There is nothing so silly as other peoples traditions, and nothing so sacred as our own.
Yay!
It's all good.
You are quite right. The members of this website in many areas can be hypocriticial and knee jerk reactionaries. However this is typical of the public (especially the American public [of which I am a part]). They are most assuredly now finding favor with AMD for the very thing that they have been upset with Intel for /YEARS/ over, the backwards compatablity and inefficency issue. Intel's introduction of the Alpha chip was a /major/ step in the right direction and definately help thos of us in the industry who wanted to strike out in a new direction away from the x86, but the high cost due to Intel's failure to embrace the technology (and in general foist it on an unwitting populace for their own good [because let's face it, at that point in time Intel could have made that move without having lost significant market share and would have re-established itself as a market leader with a significantly better technology]).

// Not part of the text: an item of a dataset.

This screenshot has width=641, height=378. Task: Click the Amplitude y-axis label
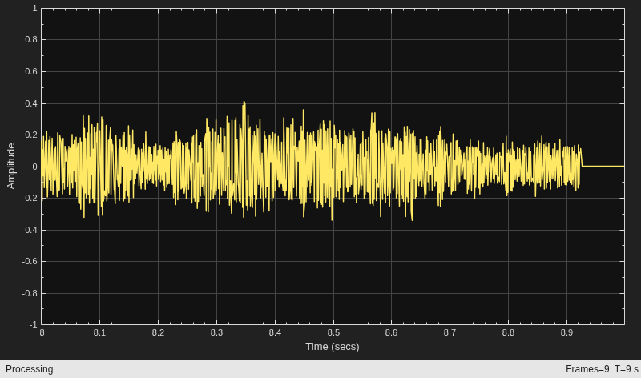pyautogui.click(x=11, y=166)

In defence of the people of this forum is they are fairly intellegent as a rule. I believe we as users of AMD chips have found that they perform at a higher computation- rate-per-second/per-clock-cycle than their much lauded competiter Intel (when refering the x86 chip), furthermore they are even less expensive on a clock-rate to clock-rate comparisum. Admittedly part of this is because AMD has been trailing Intel rather than blazing new ground, and it will be interesting to see if they can maintain this with their new 64/32 chip where (perhaps) they are striking out in a new direction than Intel, and may have to substain substantail R&D costs of their own. But AMD has earned our respect, while Intel has not, thus the knee jerk.
Hear, hear!
That was true of the older chips, but Athlons from about the XP/1600+ onward have much better (on-chip) thermal protection.
I don't know where the author got this piece of misinformation. Perhaps it's a FUD distortion from AMD relating to the fact that Itanium was not designed to run 32-bit apps, so it's not terribly efficient (read slower) in doing so -whereas Opteron, which is basically a 32-bit processor with address extensions is more efficient at running legacy code. Presumably, Hammer will not perform as well on real 64-bit apps as Itanium since it lacks massive parallelism and other architectural differences that Intel felt they needed to put into IA64.
AMD loved to talk the talk but has trouble walking the walk.
Meanwhile, why hate Intel? Sure they have stepped on some toes in the past, but they are supporting (even funding) Linux, helped get Linux ported to Merced first before NT. Have you ever notice that AMD spends half its press conferences badmouthing Intel while Intel never says anything bad about AMD? Finally, what about AMD's backdoor deal to defend Micro$oft?